Yalıkavak- antik Sandıma köyü ve Akyarlar civarı için yapılıp,alelacele çıkarılan RES imar planları,neresinden bakarsanız bakın 3194 sayılı temel imar kanununun yaşam alanları ile ilgili belirtilmiş temel hükümlerine tamamen aykırıdır. Kurulması düşünülen rüzgar türbinleri,yerleşim alanları ve kullanımları ile iç içedir.Oysa bunların enaz 2-3 kilometre uzak bölgelere kurulması, gürültü ve görüntü kirliliği yaratmaması gerekiyor.

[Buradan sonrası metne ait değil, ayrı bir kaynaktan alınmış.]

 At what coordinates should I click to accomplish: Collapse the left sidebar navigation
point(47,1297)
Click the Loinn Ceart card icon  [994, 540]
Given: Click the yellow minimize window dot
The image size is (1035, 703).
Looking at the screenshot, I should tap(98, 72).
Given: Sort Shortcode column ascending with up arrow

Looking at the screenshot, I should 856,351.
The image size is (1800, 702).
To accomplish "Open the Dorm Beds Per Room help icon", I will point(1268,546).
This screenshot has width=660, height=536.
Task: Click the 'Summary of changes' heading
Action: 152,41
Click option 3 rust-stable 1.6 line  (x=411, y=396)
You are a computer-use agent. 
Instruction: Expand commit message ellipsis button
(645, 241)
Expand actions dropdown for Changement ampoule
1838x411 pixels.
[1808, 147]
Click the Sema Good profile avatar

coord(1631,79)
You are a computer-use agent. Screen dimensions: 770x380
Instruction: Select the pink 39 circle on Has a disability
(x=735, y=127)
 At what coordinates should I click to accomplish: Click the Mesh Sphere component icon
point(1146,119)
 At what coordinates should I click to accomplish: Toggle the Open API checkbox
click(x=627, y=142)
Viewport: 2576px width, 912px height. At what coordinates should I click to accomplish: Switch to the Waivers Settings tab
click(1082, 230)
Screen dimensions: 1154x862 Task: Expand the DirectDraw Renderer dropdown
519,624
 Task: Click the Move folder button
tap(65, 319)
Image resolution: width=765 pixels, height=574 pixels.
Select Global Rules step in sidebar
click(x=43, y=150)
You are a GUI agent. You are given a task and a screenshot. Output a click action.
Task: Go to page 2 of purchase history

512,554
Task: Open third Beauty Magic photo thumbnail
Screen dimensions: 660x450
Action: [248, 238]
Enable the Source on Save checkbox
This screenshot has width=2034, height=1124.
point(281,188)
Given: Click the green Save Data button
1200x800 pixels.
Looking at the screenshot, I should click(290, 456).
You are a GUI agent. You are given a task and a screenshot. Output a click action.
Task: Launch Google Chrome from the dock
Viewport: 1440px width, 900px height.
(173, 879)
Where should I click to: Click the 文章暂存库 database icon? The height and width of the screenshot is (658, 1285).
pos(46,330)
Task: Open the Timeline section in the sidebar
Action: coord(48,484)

Bodrum Belediyesi,rüzgar üretecek firmanın yaptırdığı planları ve müracaatları reddetmiş.Ama Şehircilik Bakanlığına öyle yetkiler verilmiş ki, Belediyelere filan kulak asmadan,dilediğini dilediği yere rahatça yaptırabiliyor.Yalıkavak’ta da böyle olmuş.Bakanlık fiziki,doğal,tarihi ve kültürel değerlere aldırmadan,koruma ve kullanma dengesini dikkate almadan,mülkiyet haklarını, tapuya güven ilkesini,kazanılmış hakları filan yok sayarak,üstelik ÇED raporu bile istemeyerek bir masabaşı planı hazırlamış ve yürürlüğe koymuş. Şimdi kıyametler kopuyor,dava üstüne dava açıyor vatandaşlar.Projenin,imar planının,ÇED raporu gerekli değildir kararı ile acele kamulaştırma kararının iptali için peşpeşe yüzlerce dava açılıyor.
Yalıkavak’ta başlayacak olan proje çok tehlikeli bir projedir.Bunun diğer turizm bölgelerine de düşünülmesi bir felaket olur.Bu projelerin turizmden para kazandığımız yerleşik merkezlere yapılması,hem turizm ekonomisini büyük ölçüde çöküntüye uğratır,hem de yaratacağı geniş çaplı psikolojik etki alanı ile turizm bölgelerine zararlar verir.
Neler olur mesela?RES Türbinleri yerleşim alanlarına yakın yerlere dikilirse,mekanik gürültü rahatsızlığı yaratır.Sağlığa zararlı düşük frekanslı sesler çıkarır.Ritmik gölgeleme etkisiyle algılama sistemini zorlar.Kopabilecek kanatlar meskün bölgelere savrulur.Bazı ülkelerde bunun örnekleri görülmüştür.Ayrıca yaratacağı görüntü kirliliği de işin bir başka önemli yönü.
Yol yakınken,mahkeme kararları filan beklenmeden bu projeden vazgeçilmeli,rüzgar türbinleri için yeni ve yerleşim bölgelerine uzak yerler tespit edilmeli ve vatandaşın huzursuzluğu önlenmelidir.